Hollywood, for the most part, works in a cyclical nature. Take for instance, the movie musical. Usually a handful of years pass, people start getting vocal about missing them at the cinema. Then, usually an award darling or Broadway adaptation appears on the screen, seemingly to answer the call. In 2016 it was Sing Street & La La Land. In these cases what happens next is more than a little obvious. The following year a big budget musical pops up to cash in on renewed interest. The Greatest Showman, unfortunately, is that cash-in.
For anyone who isn’t familiar with the name P.T. Barnum, The Greatest Showman doesn’t work as the best introduction. It’s a glossier and happier viewing of the somewhat contentious (and altogether more interesting) life Barnum led. The film follows him from a penniless young man, to orphan, to plucky dreamer, to unemployed to successful swindler/businessman. Just in the first 30 minutes. As jarring as this may be, it makes as it wants to get to Hugh Jackman, as quickly as possible.Things settle down for a spell when Barnum falls into the opportunity to live his dream of opening a museum dedicated to oddities of the world. It isn’t profitable, so he seeks out those different and cast off by society to headline a show guaranteed to get people talking. Along for the ride in his venture is playwright Philip Carlyle (Zac Efron, doing what he was born to do), trapeze artist Anne Wheeler (Zendaya) and bearded lady Lettie Lutz (Keala Settle). All the while, his wife Charity (a criminally underused Michelle Williams), raises their 2 daughters.
If the inclusion of Zac Efron is a tad surprising or unexpected, take a deep breath. Hugh Jackman, the paragon of charismatic actors, is shown up by the former Mr. High School Musical himself. In a scant three minutes, he proves that maybe it’s him who should be in the lead role. High praise for a middling amount for screen time. What’s more, he teams up with another former Disney star in Zendaya and threaten to burn a hole into the screen. It’s a shame they’re so good together, as everything else falters in comparison.

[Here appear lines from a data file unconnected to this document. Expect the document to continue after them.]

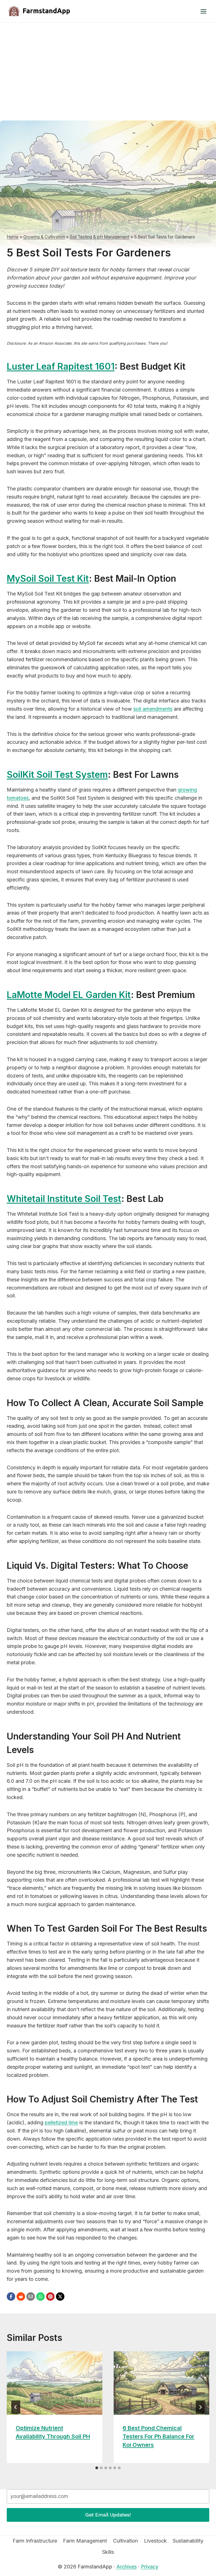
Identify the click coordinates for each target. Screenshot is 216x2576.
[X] (60, 2296)
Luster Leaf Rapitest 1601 (60, 366)
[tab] (96, 2467)
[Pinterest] (50, 2296)
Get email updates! (108, 2515)
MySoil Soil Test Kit (48, 578)
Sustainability (188, 2541)
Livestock (155, 2541)
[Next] (200, 2407)
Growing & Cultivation (44, 237)
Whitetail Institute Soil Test (64, 1198)
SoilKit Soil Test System (57, 774)
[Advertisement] (108, 65)
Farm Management (85, 2541)
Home (13, 237)
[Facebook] (11, 2296)
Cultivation (125, 2541)
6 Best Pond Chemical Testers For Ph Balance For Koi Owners (158, 2436)
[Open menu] (203, 11)
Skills (108, 2552)
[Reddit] (21, 2296)
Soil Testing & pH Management (99, 237)
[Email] (30, 2296)
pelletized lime (61, 2122)
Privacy (149, 2567)
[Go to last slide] (15, 2407)
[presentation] (54, 2383)
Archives (126, 2567)
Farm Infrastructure (35, 2541)
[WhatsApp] (40, 2296)
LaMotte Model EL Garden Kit (69, 994)
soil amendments (152, 709)
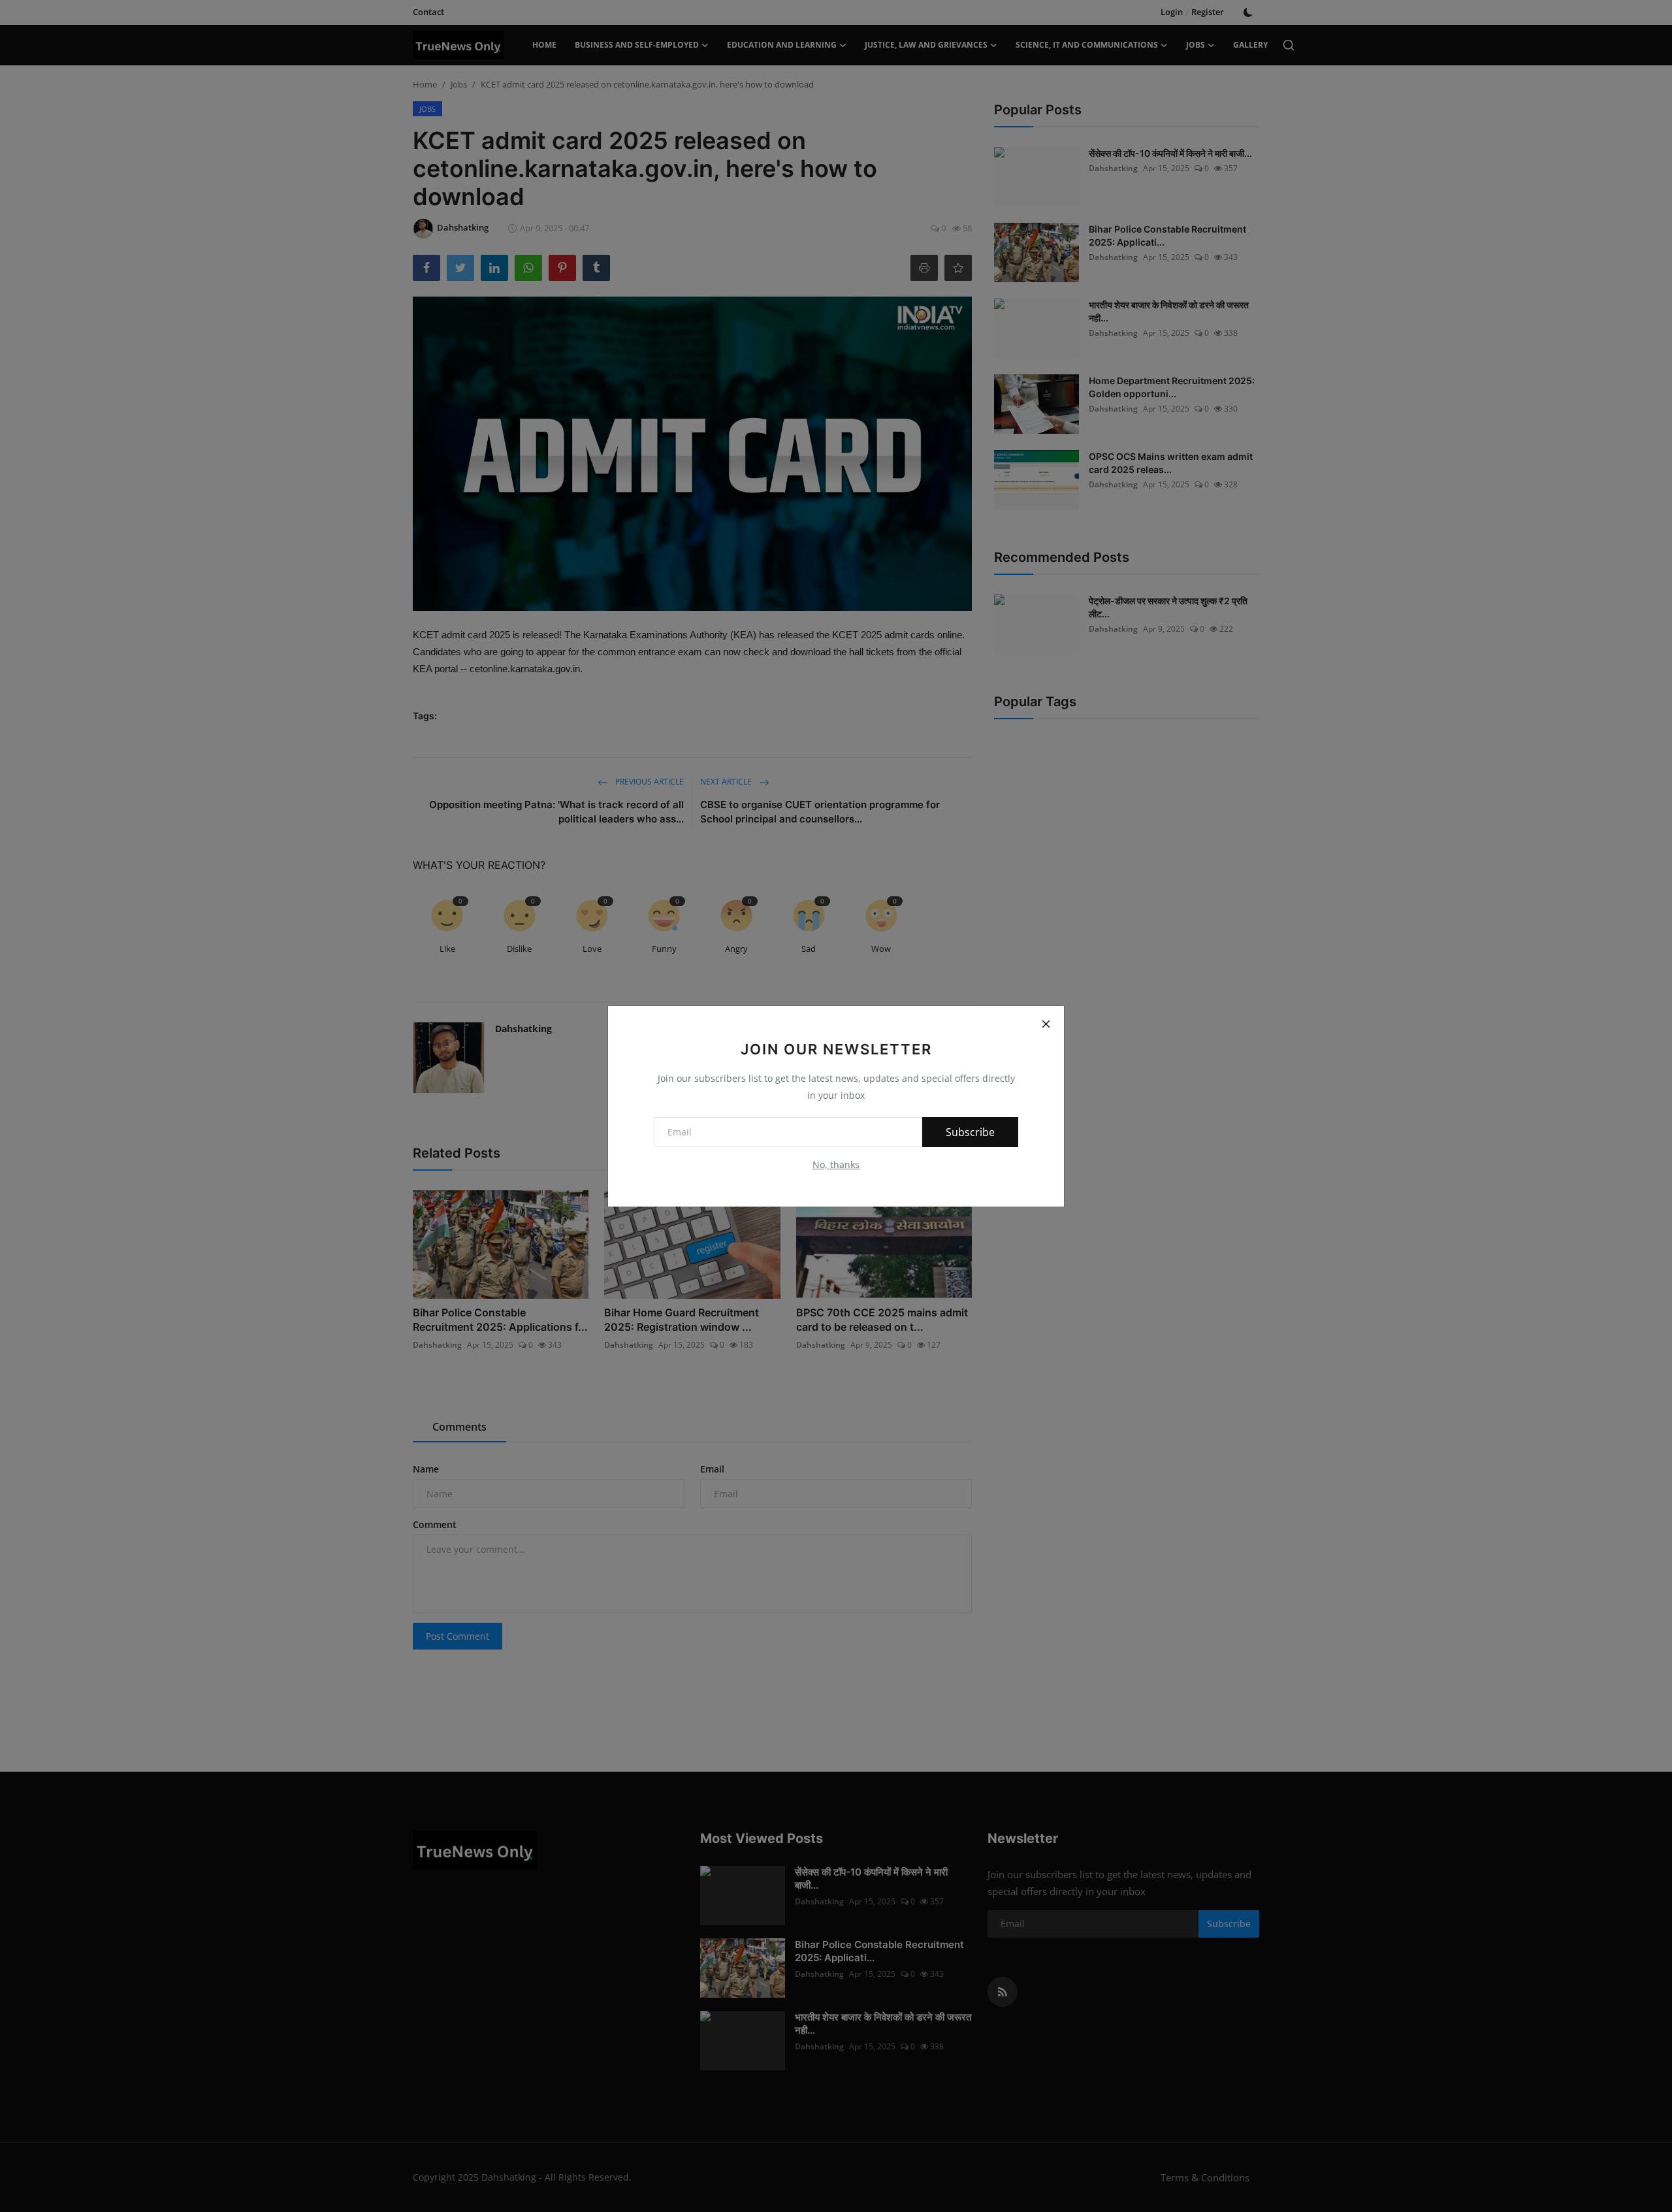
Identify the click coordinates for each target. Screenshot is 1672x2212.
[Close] (1046, 1024)
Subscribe (970, 1132)
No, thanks (836, 1164)
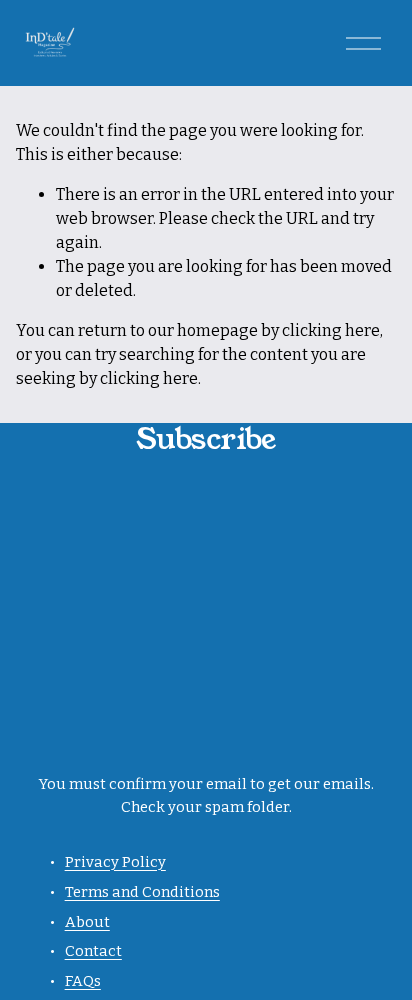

There are fits of energy and whimsy stewing underneath that occasionally makes it’s way to the surface. Yet it’s short-lived, drowned out by the next overproduced “show-stopper”. The Greatest Showman wants to wear the audience down, hoping they will submit to the larger than life spectacle presented in front of them. Instead it fizzles before it starts. Compounding issues is a general lack of drama. Well, ok, there is some drama. Just that it’s the variety of which can conveniently be fixed within a minute or two. Once or twice may be ok. An entire movie built on such a set-up is madness.Inevitably this brings to things the songs, the lifeblood of any musical. Eschewing the traditional form of musical numbers that would follow suit with a work like this, lyricists Benj Pasek & Justin Paul (Oscar winners for La La Land) go for more modern, poppier numbers. What comes across is some weird demon child of West Side Story and Burlesque. A few of the songs do break this barrier, due to catchy takes on traditional fare. Out of them, “This Is Me,” is sure to be the most popular, likely taking on a life of it’s own as a celebration of those different and marginalized by a cruel world.
As much focus as Carlyle and Anne receive, the rest of the cast get pushed to the side. Any sense of hardships or hours toiling away perfecting the show and the craft of those involved is thrown out the window. Instead, everything happens through happenstance, with only one character feeling the brunt of mismanagement. Late in the game a song references “years and years,” yet what comes across the screen seems to have transpired in a matter of weeks, if not months.The Greatest Showman is the truncated version of a better musical. A story like this requires room to breathe, something first time director Michael Gracey seems afraid to embrace. He constantly robs the film of true momentum. Characters waltz in and out of the film, depending on their importance to Barnum. In the place of nuance is a breakneck pace, one most likely employed to get viewers out of the theater on a high note, before logic or reason starts to take over.
Maybe, in the end, the film is something that Barnum would have been a fan of. It’s quick, rather inoffensive, colorful and features a handful of elements that are sure to cause people to suggest it to friends. Of course, months from now, when it’s almost forgotten, there will at least still be the songs. And in a musical, that counts for something, right?